WORK TASK – Beginning with the line that holds "Viewport: 744px width, 480px height.", copy every remaining line of the listing below exactly, and leave the pictures out.

LISTED RECORDS –
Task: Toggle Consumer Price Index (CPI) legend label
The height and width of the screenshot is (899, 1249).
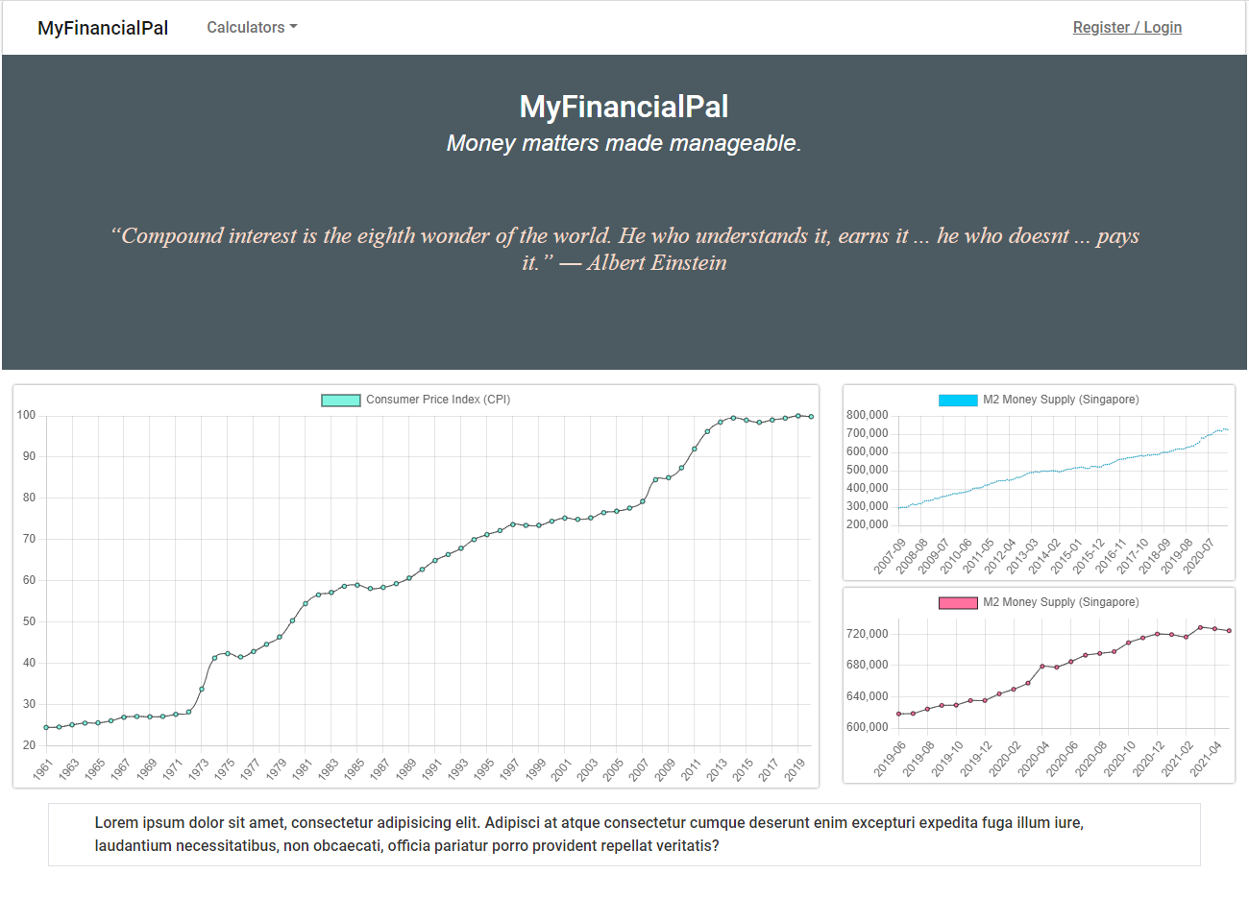Action: point(437,400)
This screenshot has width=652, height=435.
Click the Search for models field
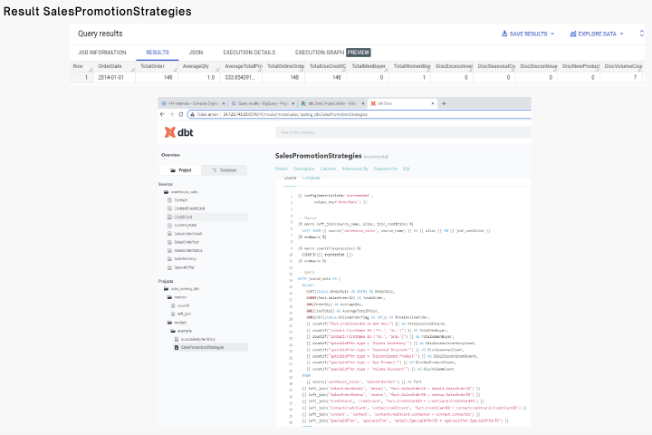[x=403, y=132]
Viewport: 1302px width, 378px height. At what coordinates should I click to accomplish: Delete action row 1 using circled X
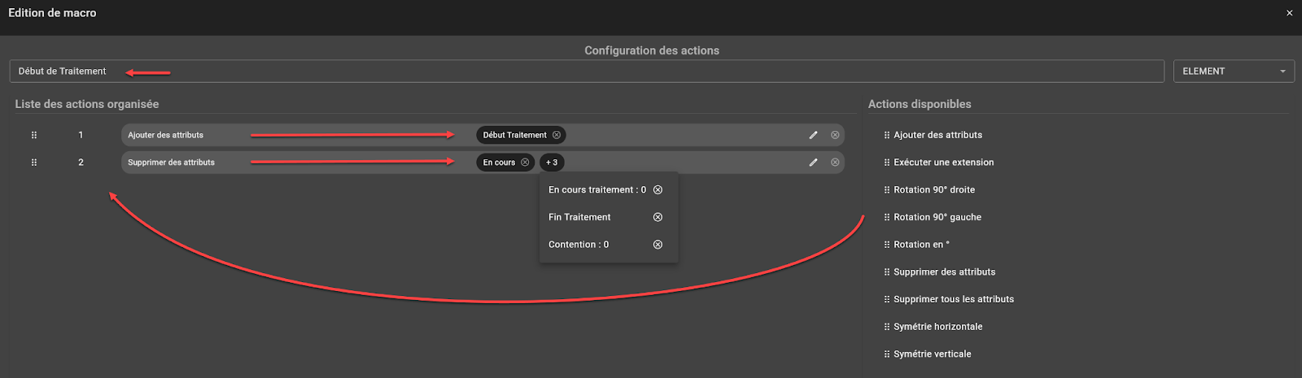(x=835, y=135)
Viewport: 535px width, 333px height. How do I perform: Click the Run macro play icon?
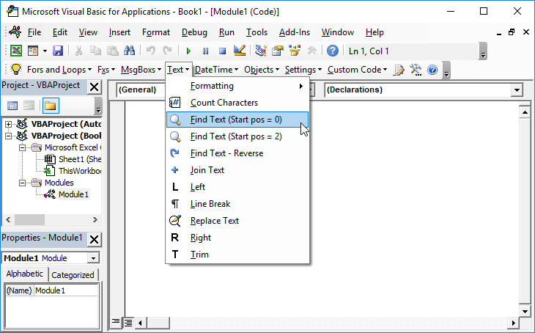point(188,51)
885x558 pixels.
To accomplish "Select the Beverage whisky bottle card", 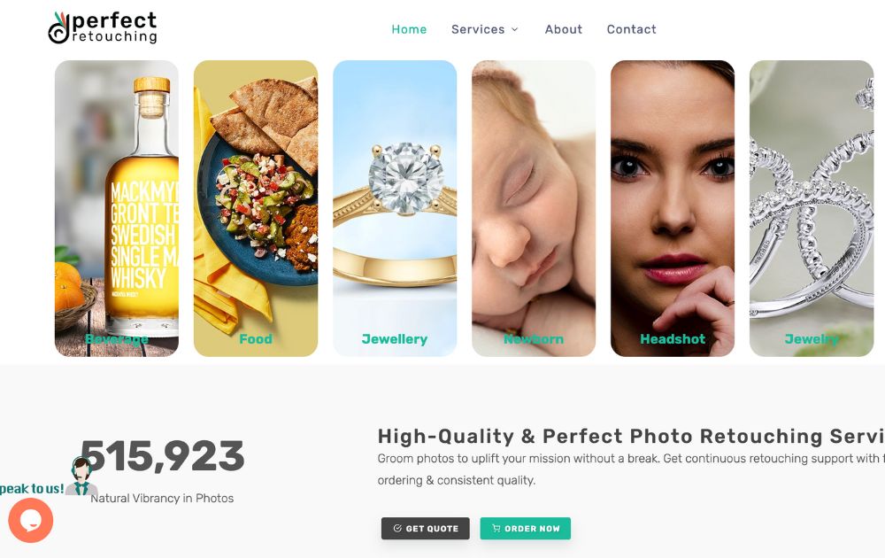I will click(117, 208).
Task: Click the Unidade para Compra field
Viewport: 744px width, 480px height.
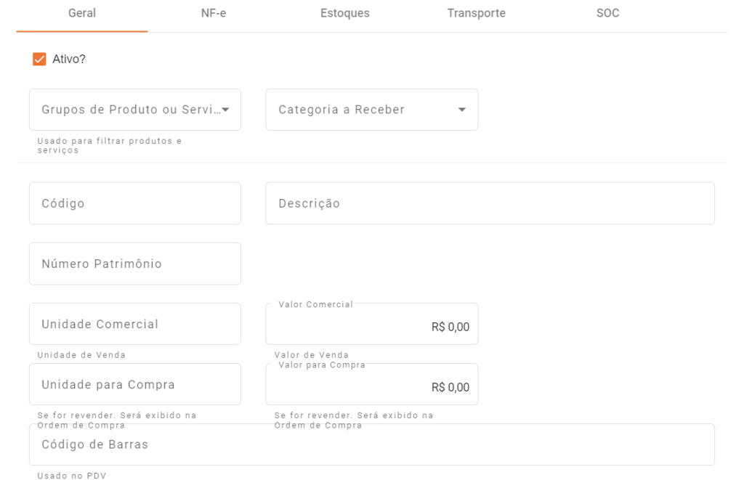Action: pyautogui.click(x=135, y=384)
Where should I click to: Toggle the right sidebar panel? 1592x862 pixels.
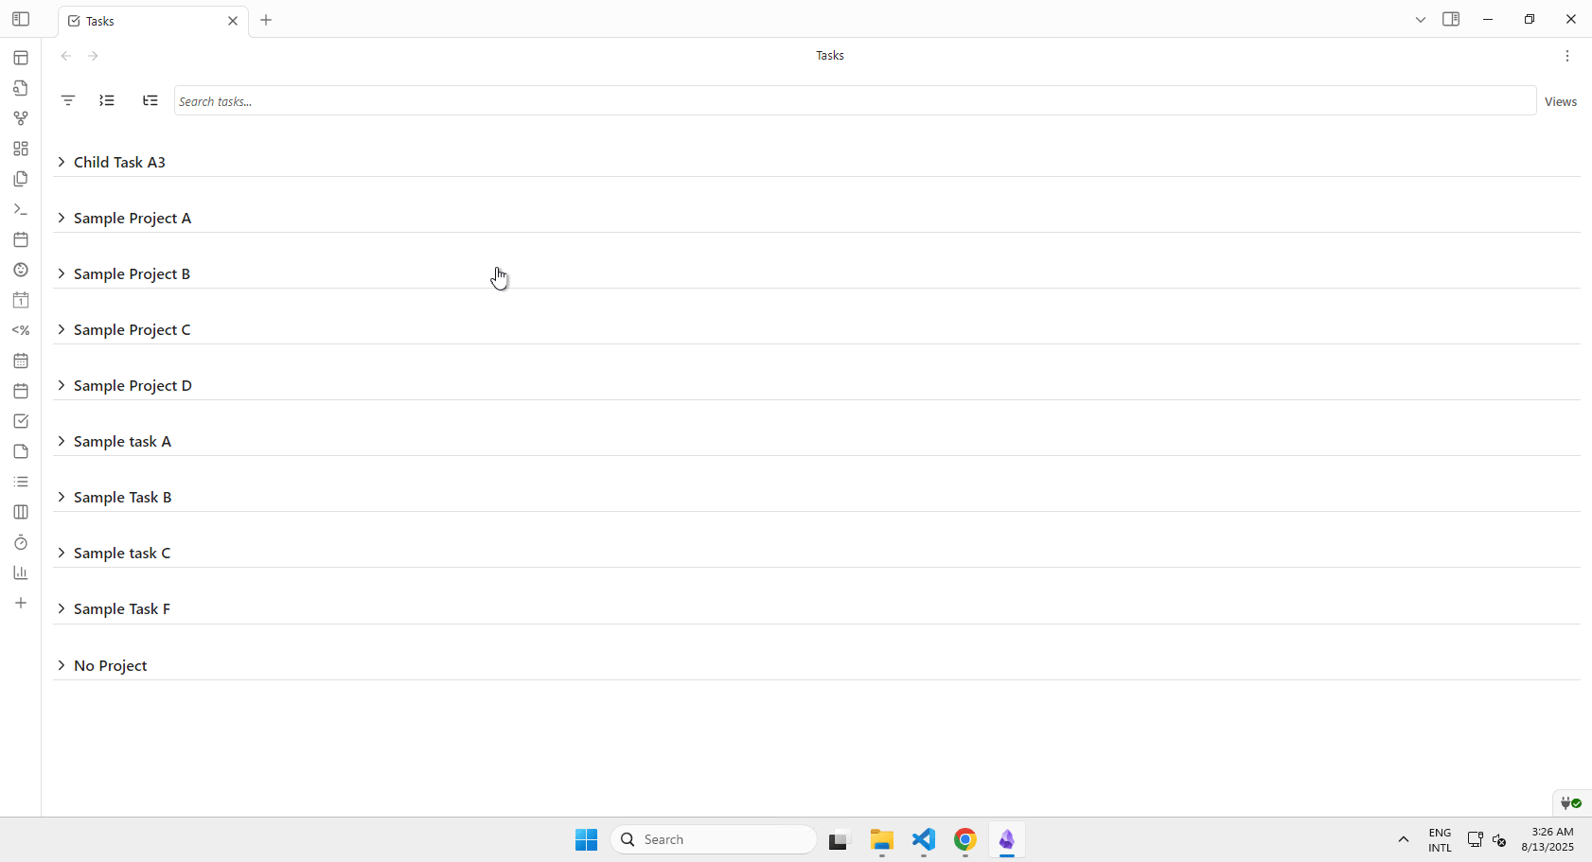point(1451,20)
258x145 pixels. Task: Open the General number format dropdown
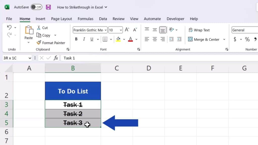pyautogui.click(x=244, y=30)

RESULT OF THIS EXERCISE –
Viewport: 744px width, 480px height.
Action: pyautogui.click(x=135, y=384)
Where should I click to: Toggle the right sidebar panel? 1592x862 pixels.
point(1451,20)
258x145 pixels. Task: Open the General number format dropdown
pyautogui.click(x=244, y=30)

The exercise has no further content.